Clean your data before you run the R Execute operator. By design, the R Execute operator does not do any data cleaning; it uses the specified data as is. If you know that your data is not clean (for example, the header is included in the data, there are missing or incorrect values, and so on), use other Team Studio operators or R commands to clean your data.

The Team Studio product can be extended for use with the R language and environment for statistical computing and graphics (see https://www.r-project.org/) through use of the R Connector for Team Studio (the "R Connector"), which is subject to free open-source software license terms and is available on GitHub.

The R Connector is not part of the Team Studio product and therefore not within the scope of your license for the product. Accordingly, the R Connector is not covered by the terms of your agreement with the Team Studio product, including any terms concerning support, maintenance, or warranties. Download and use of the R Connector is solely at your own discretion and subject to the free open-source license terms applicable to R Connector.

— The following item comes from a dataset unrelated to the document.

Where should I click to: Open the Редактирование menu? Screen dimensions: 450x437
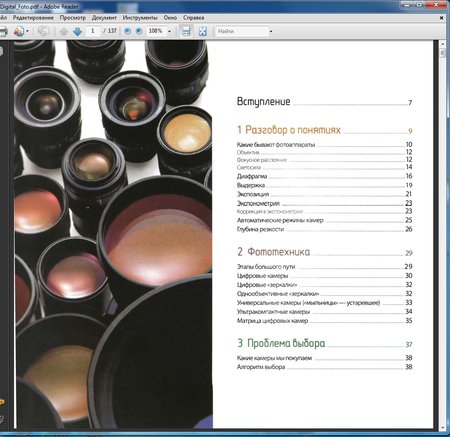coord(33,18)
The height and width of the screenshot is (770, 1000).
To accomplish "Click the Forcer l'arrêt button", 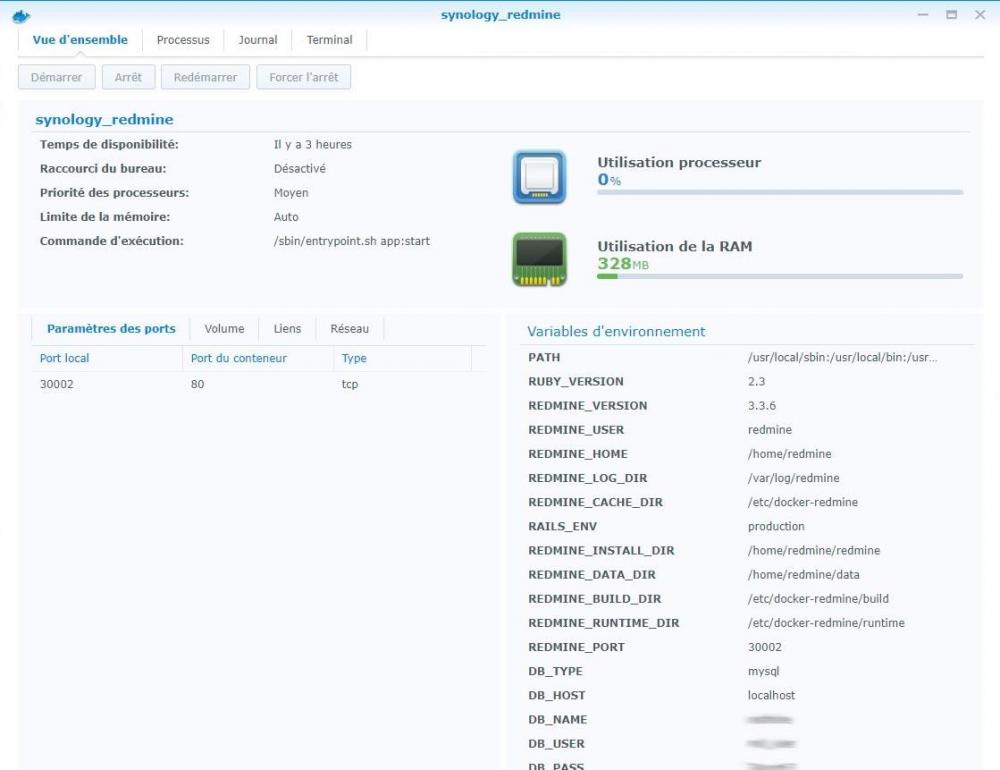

Similarly, the R language and environment for statistical computing and graphics and related packages (the "R Engine and R Packages") are not within the scope of your license for the product. Accordingly, the R Engine and R Packages are not covered by the terms of your agreement with the Team Studio product, including any terms concerning support, maintenance, or warranties. Download and use of any R Engine or R Packages are solely at your own discretion and subject to the free open-source license terms applicable to the same. TIBCO bears no responsibility for the accuracy of R algorithms, bugs in R Packages, the stability of the R Engine, the logic of the user's R code, or the license implications of R itself. Please note that the R Engine is licensed under GNU General Public License (GPL), versions 2 and 3. R Packages are licensed under various licenses, including, but not limited to, GPL, Affero GPL (AGPL), BSD 2-clause and 3-clause licenses, the Artistic License, and the MIT license (see here for details). If you have any questions about such open source licenses, consult a software license lawyer for advice.